Эдвард не может понять. Не может, потому что не привык к тому, что после беседы с Карлайлом глаза щиплют слезы, а в горле неприятно першит. В разрезе случившегося любое подобное поведение донельзя сильно коробит. Надо найти выход…
Пару раз за это время Каллен намеревался позвонить отцу. Позвонить и, поддавшись глупому порыву, высказать все, что о нем думает. И те же пару раз, поворачивая на полпути – сбрасывая вызов, – оставлял эту затею.
Не решался.
«Ты не в состоянии прийти на праздник к брату из-за работы».
Из-за работы… господи, лучше бы это была работа. Лучше все вокруг было работой, от которой можно отказаться и про которую можно было бы забыть. Он бы с непередаваемым удовольствием написал заявление об увольнении и разделался с этим раз и навсегда.

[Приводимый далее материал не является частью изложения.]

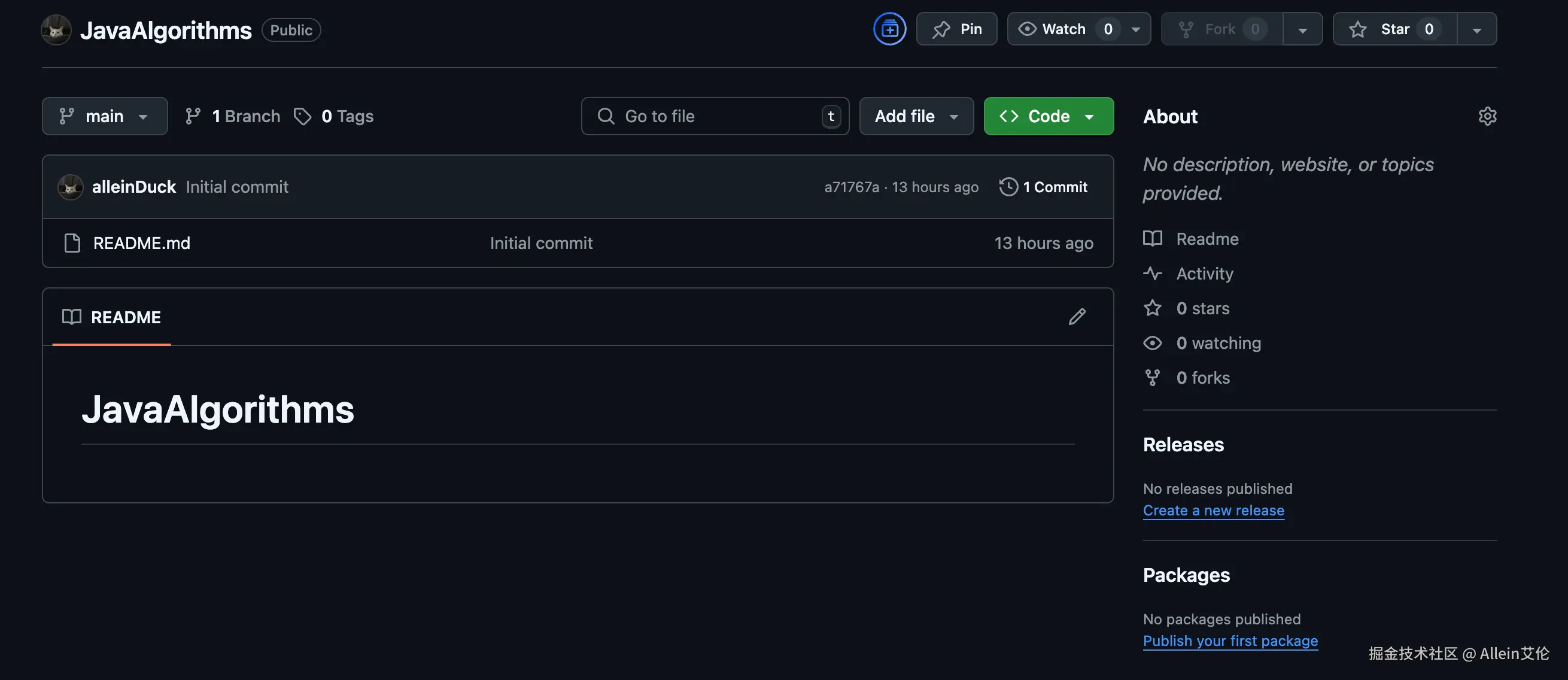Screen dimensions: 1568x680
Task: Open the Star lists dropdown arrow
Action: pos(1476,30)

Но не выйдет. Но невозможно.
Дома ждет Белла, в стеклянном офисе – Элиот Паркер, а за сотню километров – семья. Они все претендуют на его внимание, и ни от кого из них он не в состоянии отказаться. Никак.
С его ухода прошло уже часа три, на улице потемнело, похолодало, и дождь усилился. Белла, наверное, волнуется, и это, несмотря на то, что горечь от поступка жены витает в сознании, заставляет Каллена подумать о возвращении.
Он трижды смотрит на дисплей своего телефона и каждый раз подмечает, что никому, кроме девушки, позвонить не может. И ни к кому больше не может прийти сейчас, среди ночи, чтобы как следует выплакаться.
Эсми он напугает, да и до нее нужно доехать. А там Карлайл. А там – очередной упрек.
Эммет наверняка в баре. А если не в баре, то с девушкой. А если не с девушкой, то вряд ли в состоянии после вчерашней вечерники – а их на неделе много – принимать гостей.
Друзья?.. Мужчины – их главный недостаток.
Так что, в конце концов, зажмурившись и вдоволь надышавшись зимним воздухом, Каллен собирается медленно направиться вдоль аллеи назад, к подъезду.
Но планы неожиданно рушатся.
Они всегда, к слову, рушатся неожиданно.
Как и восемнадцатого.
На его скамейку – именно на его, хотя вокруг полным-полно пустых, – на край садится незнакомец. Фигура в серой куртке и с телефоном. Фигура, закуривающая длинную тонкую сигарету и что-то приглушенно обсуждающая. Легонький дымок, вырывающийся с каждым его выдохом, душит не хуже ядовитого пара.